All lines below containing "Open" are to be listed.

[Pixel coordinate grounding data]
——

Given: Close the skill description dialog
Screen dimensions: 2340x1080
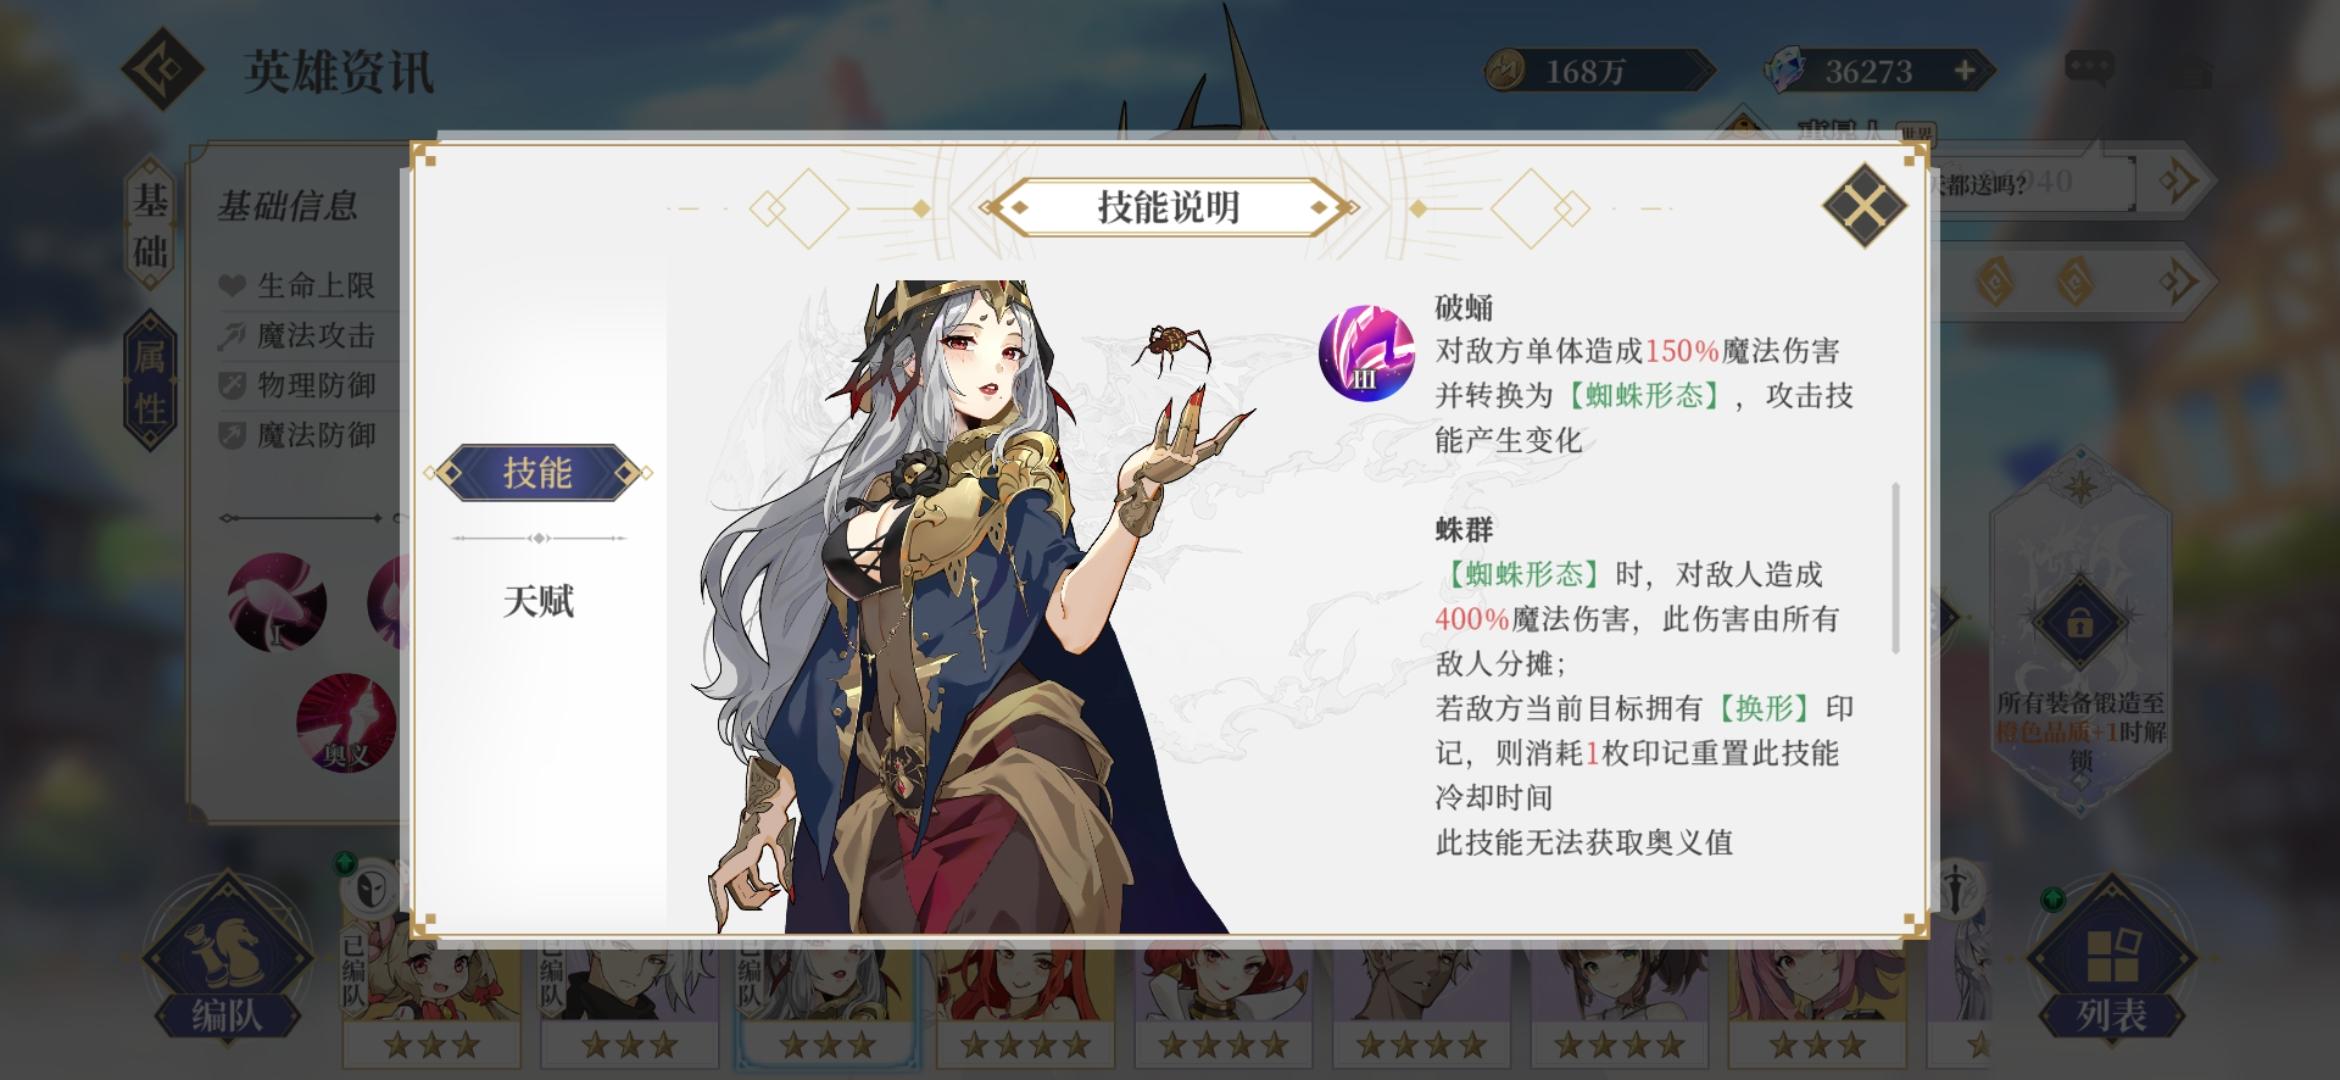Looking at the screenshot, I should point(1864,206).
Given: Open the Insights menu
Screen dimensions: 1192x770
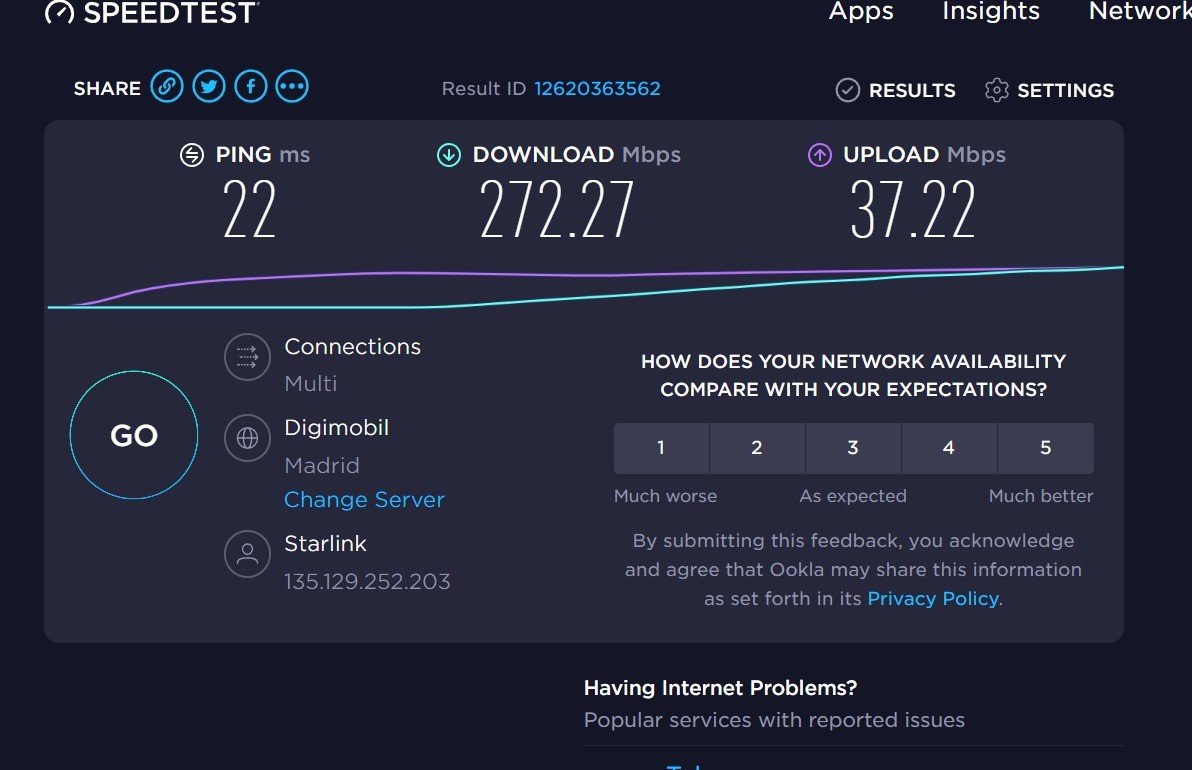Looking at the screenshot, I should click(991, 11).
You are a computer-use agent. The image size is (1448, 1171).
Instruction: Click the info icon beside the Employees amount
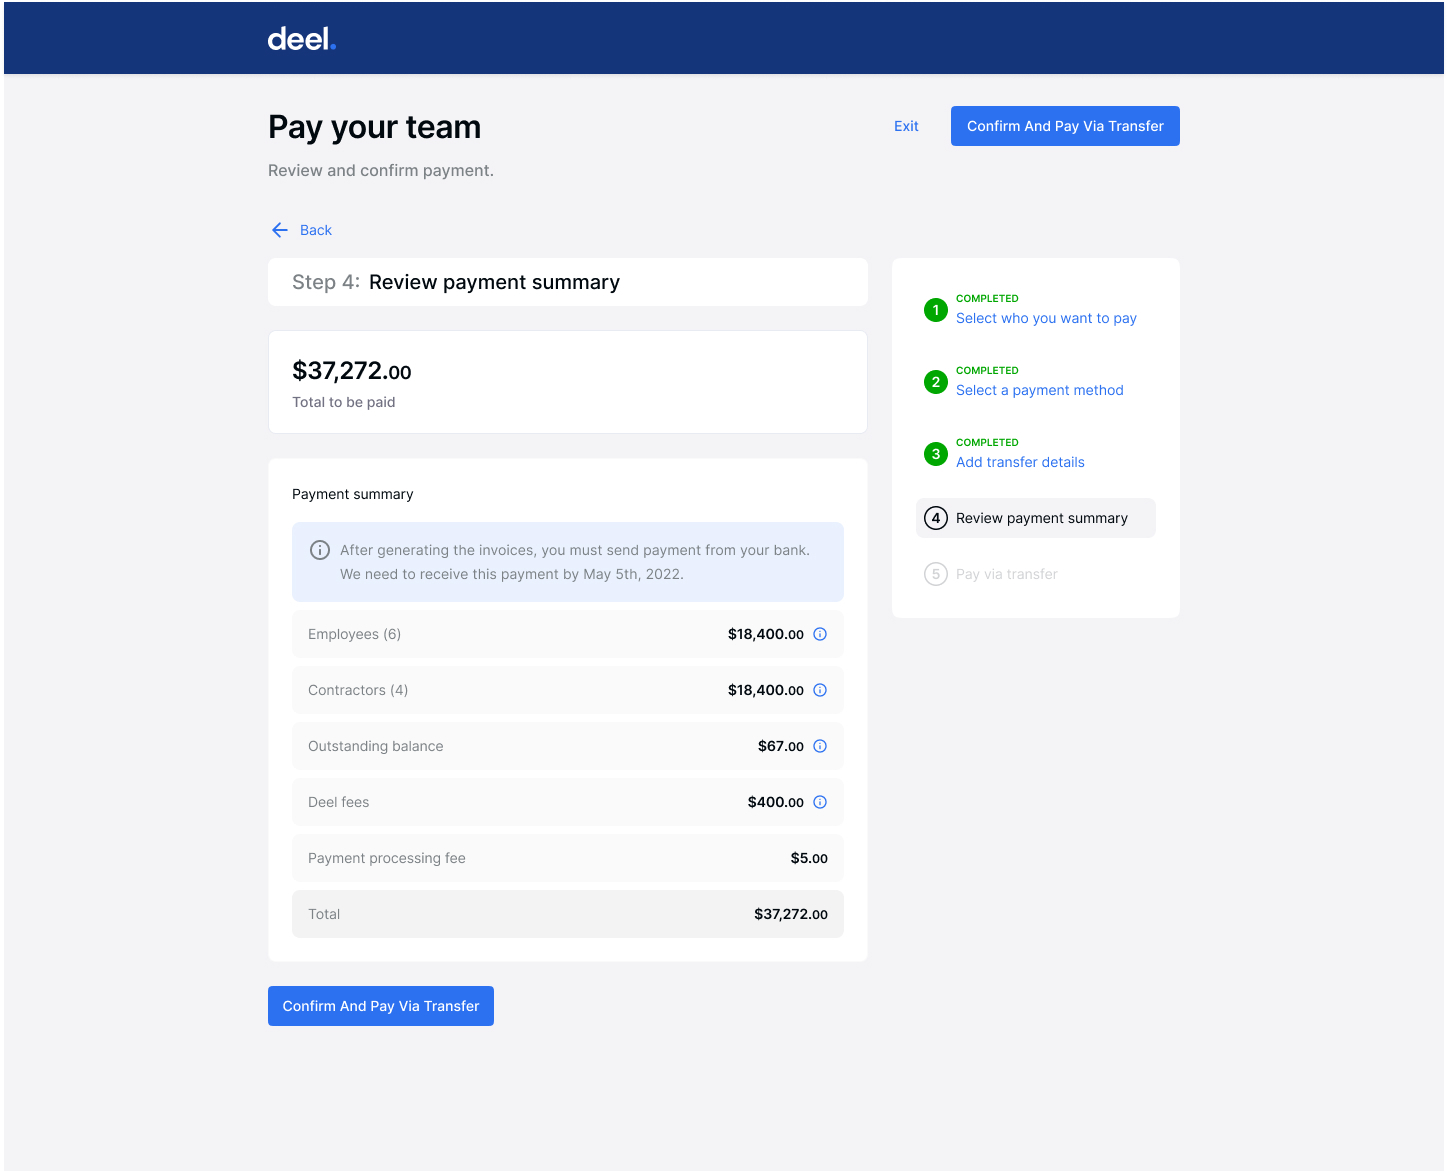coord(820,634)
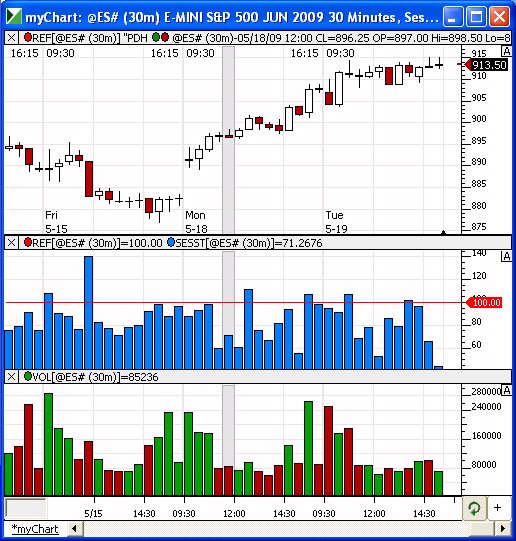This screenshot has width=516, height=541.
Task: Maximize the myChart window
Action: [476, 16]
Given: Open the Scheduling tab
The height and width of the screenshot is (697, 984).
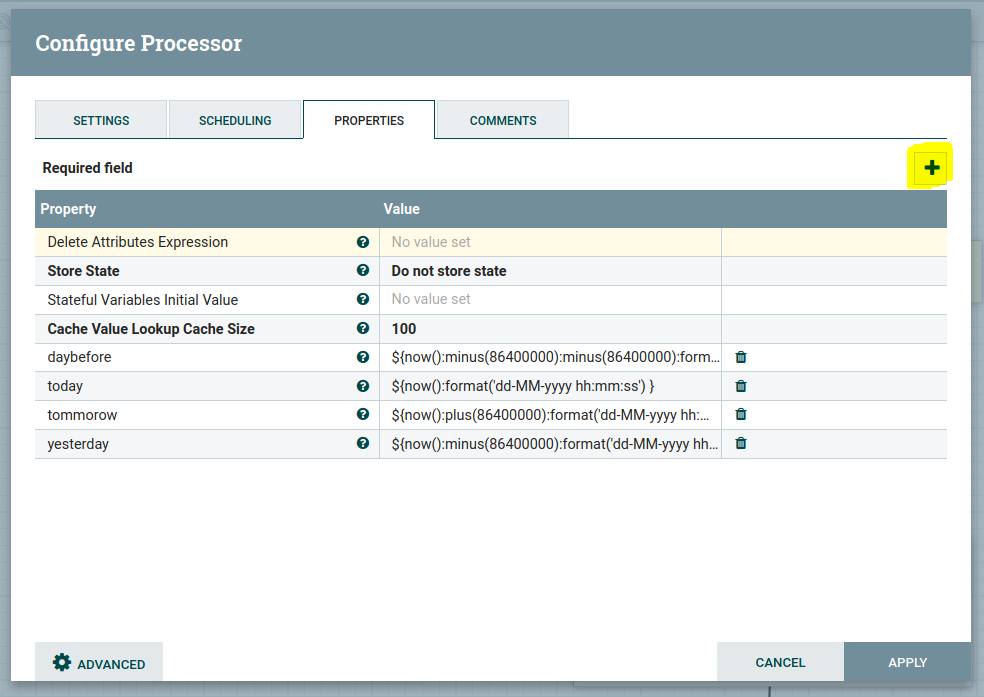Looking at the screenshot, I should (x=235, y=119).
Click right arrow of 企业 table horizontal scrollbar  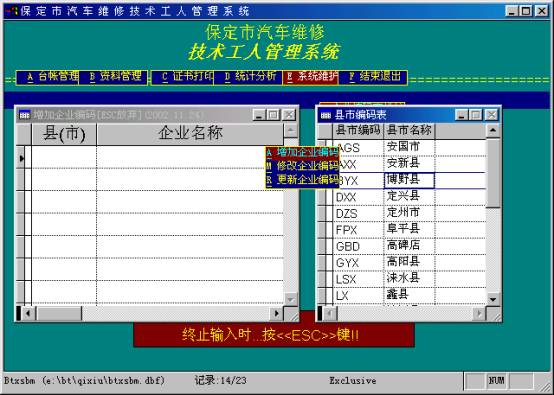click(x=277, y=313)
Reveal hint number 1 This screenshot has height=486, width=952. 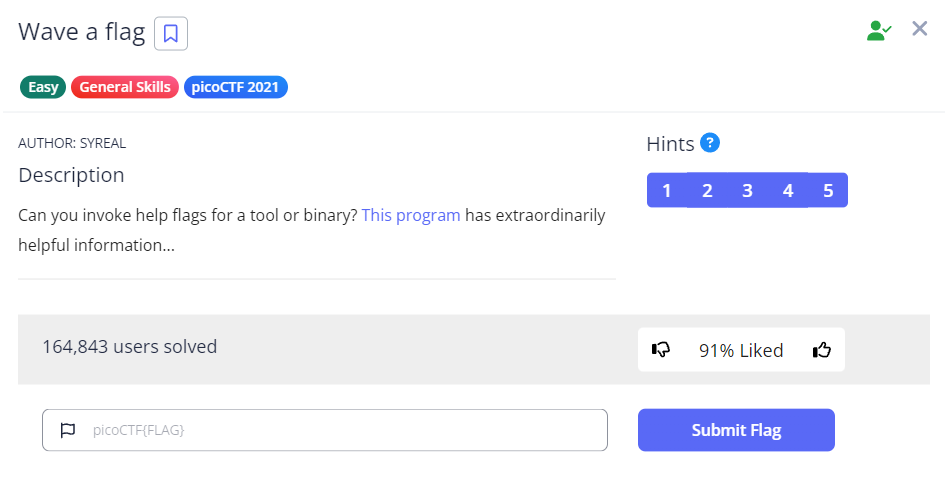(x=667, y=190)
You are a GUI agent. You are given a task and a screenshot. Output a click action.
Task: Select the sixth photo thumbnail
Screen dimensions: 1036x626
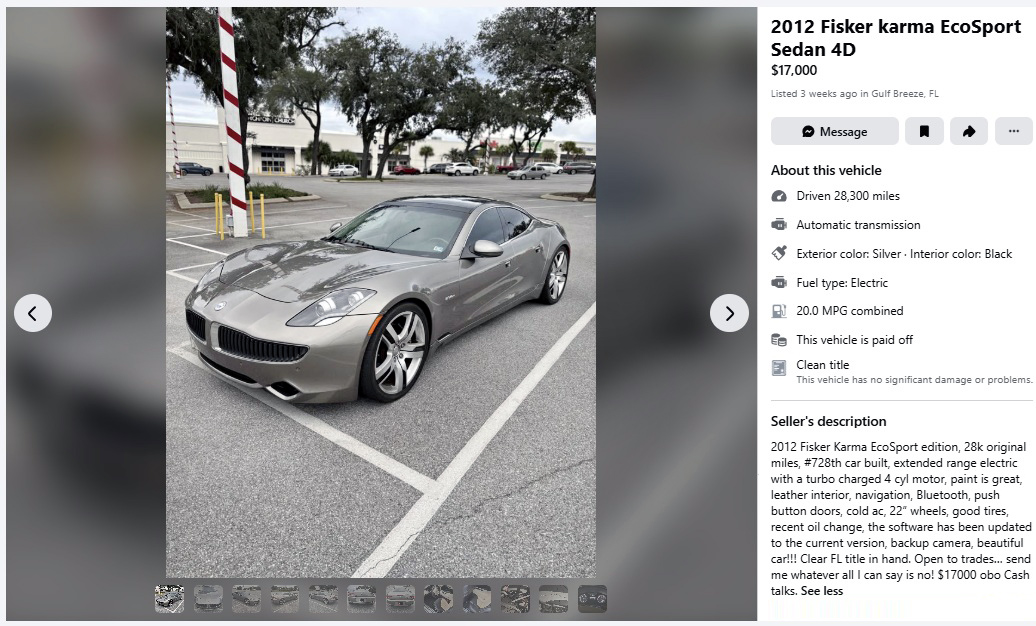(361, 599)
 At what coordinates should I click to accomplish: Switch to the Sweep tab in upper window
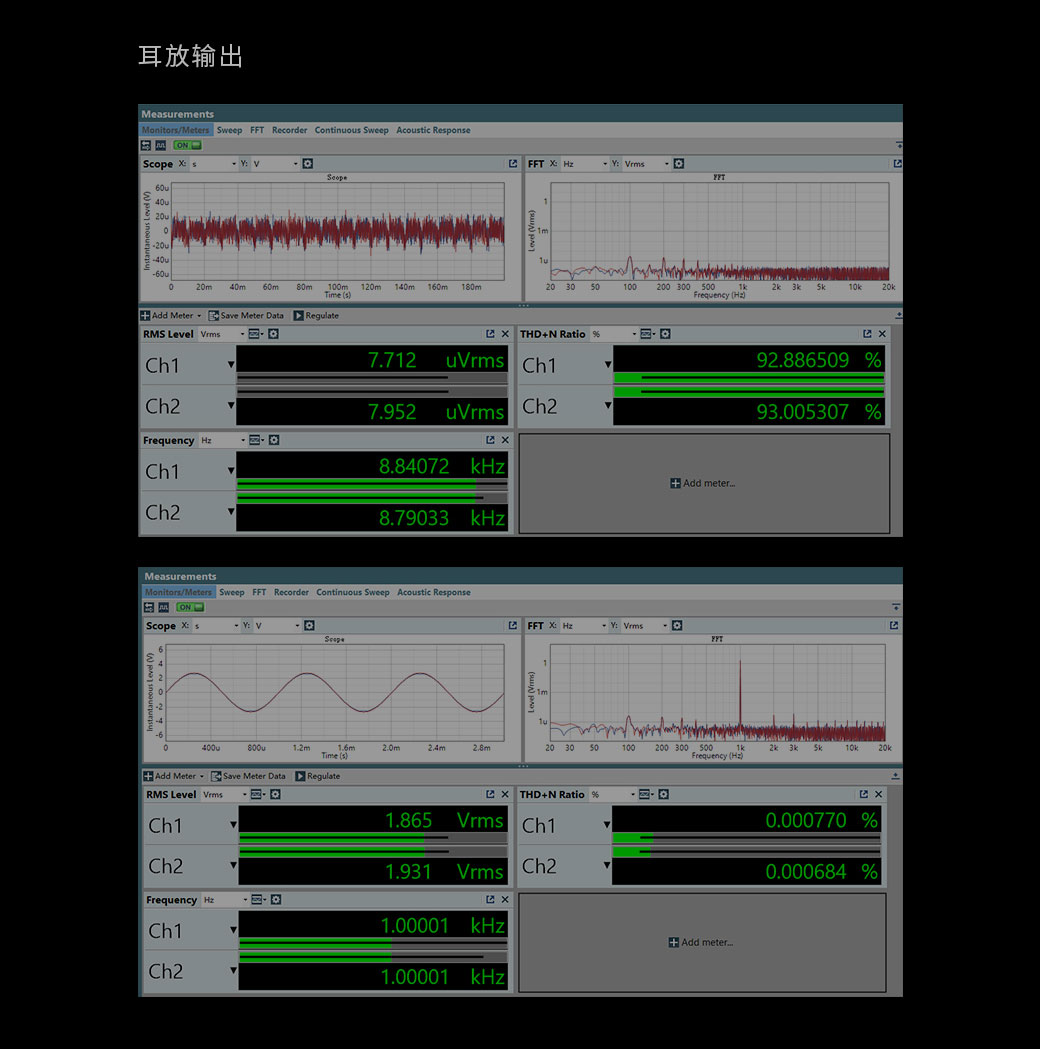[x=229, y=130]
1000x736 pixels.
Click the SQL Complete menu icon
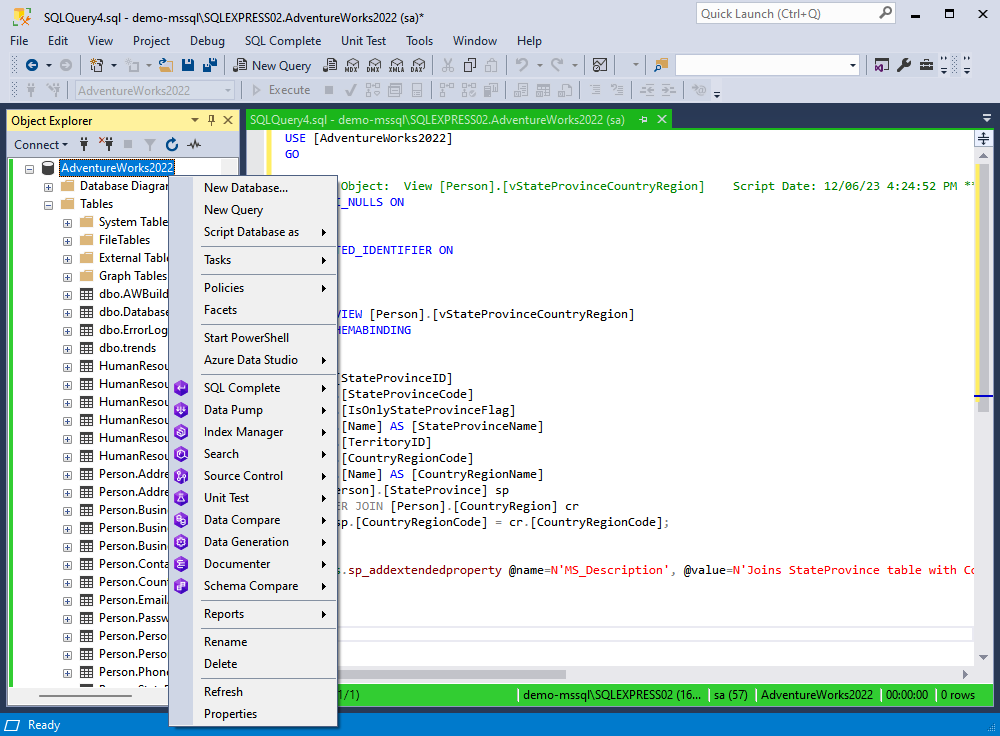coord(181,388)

——

▶ ANSWER SPACE:
Given: Open the Insights menu
Given: Open the Scheduling tab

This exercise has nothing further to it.